Whereas much work in cultural and communication studies of “the subject” and subjectivity in language has focused on deconstructive theory and critique disconnected from actual practice and people, this paper applies an innovative cultural studies approach to a journalism reflective practice research project, conducted by the author, into human rights advocacy for cases of exiled writers in immigration detention centers in Australia. In the intellectual context of “counter-hegemonic” theories that use music as an analogy for affective social relations, the paper applies what is herein termed a “fugal critical analysis,” by drawing on both musical and psychological meanings of fugue (as musical counterpoint and psychological loss of awareness of self-identity following trauma) to discuss a human rights research project.
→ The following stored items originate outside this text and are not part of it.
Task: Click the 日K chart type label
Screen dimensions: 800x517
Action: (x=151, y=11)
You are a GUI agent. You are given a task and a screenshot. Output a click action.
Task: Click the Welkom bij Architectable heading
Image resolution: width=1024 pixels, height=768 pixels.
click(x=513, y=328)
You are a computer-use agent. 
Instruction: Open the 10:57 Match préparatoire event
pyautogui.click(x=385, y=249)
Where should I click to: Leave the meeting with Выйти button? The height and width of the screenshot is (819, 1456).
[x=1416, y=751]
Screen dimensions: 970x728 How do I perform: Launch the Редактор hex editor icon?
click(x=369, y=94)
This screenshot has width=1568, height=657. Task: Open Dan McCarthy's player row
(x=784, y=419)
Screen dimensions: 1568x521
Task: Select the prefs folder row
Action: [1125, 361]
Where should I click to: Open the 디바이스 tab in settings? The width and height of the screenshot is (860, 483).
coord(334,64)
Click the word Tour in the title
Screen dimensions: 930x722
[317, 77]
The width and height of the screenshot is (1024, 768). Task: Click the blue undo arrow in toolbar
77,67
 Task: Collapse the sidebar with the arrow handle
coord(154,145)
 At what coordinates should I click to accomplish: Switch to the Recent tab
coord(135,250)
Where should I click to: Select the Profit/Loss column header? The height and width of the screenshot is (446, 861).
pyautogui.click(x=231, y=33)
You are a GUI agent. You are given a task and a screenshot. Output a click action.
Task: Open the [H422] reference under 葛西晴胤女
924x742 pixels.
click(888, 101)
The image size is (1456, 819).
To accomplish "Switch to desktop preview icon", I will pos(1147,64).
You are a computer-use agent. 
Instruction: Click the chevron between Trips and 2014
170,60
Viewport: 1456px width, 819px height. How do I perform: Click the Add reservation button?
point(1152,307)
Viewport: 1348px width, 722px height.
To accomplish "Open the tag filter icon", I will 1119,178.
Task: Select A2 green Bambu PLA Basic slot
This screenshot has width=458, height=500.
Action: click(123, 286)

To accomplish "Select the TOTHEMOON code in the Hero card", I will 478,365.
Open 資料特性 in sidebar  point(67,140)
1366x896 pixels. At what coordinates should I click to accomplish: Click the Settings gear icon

The project includes conducting interviews with an exiled Ivory Coast journalist, and an Iranian poet-musician, and their advocates, including founding member of PEN's Writers in Detention committee whose publication of an exiled writers' anthology helped secure their releases on a case by case basis. The paper argues that direct engagement with cases of social injustice—here crystallized in the encounter of the interview—brings new relevance to cultural studies research practice that can effect significant changes in perception and action; in this case shifting consideration of “the subject” from the much publicized hypothetical “death of the author” of recent theory, to actual cases of exiled endangered writers, bringing cultural studies research into institutional spaces where cases can be humanely heard and supported, not merely critiqued and deconstructed.